### ПРЕДОСТАВЛЕННЫЕ ЗАПИСИ
-- -- --

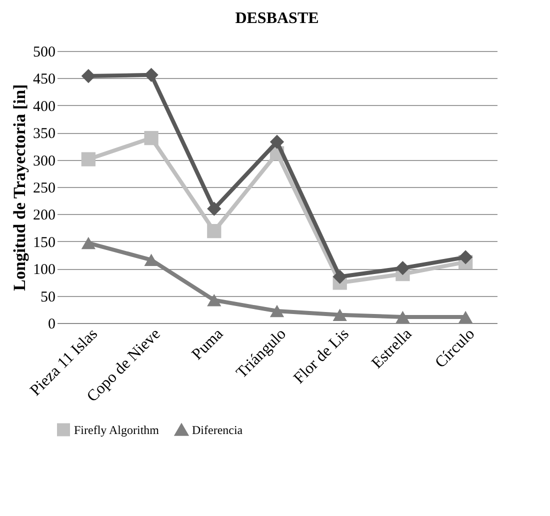 The height and width of the screenshot is (516, 550). What do you see at coordinates (117, 430) in the screenshot?
I see `legend-label: Firefly Algorithm` at bounding box center [117, 430].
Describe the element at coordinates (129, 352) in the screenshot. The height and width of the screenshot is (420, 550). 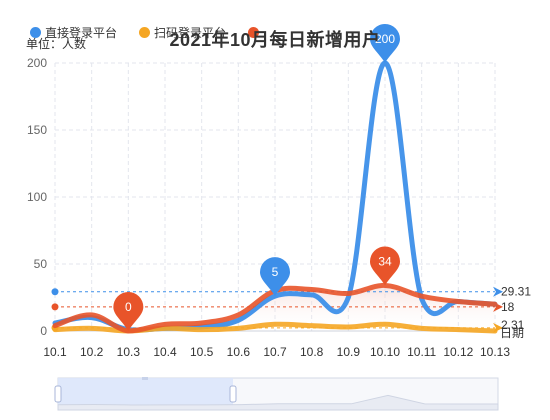
I see `x-tick-label: 10.3` at that location.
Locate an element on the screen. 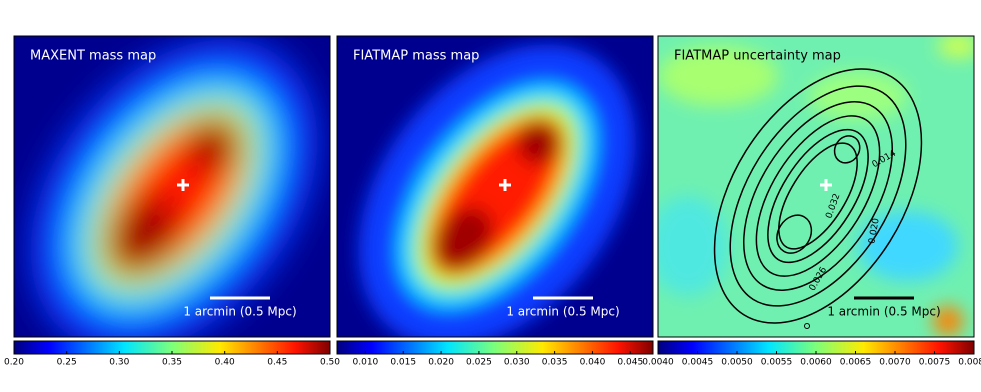 The height and width of the screenshot is (392, 981). colorbar-tick-label: 0.35 is located at coordinates (172, 363).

-- -- --

### ОПИСАНИЕ ЗАДАНИЯ
Перепишите без изменений строки, начиная со строки, где есть «Describe the element», и заканчивая строкой, где есть «at that location.», включая обе. Изображения в ответ не включайте.

### ОТВЕТ НА ЗАДАНИЕ
Describe the element at coordinates (129, 352) in the screenshot. The height and width of the screenshot is (420, 550). 
I see `x-tick-label: 10.3` at that location.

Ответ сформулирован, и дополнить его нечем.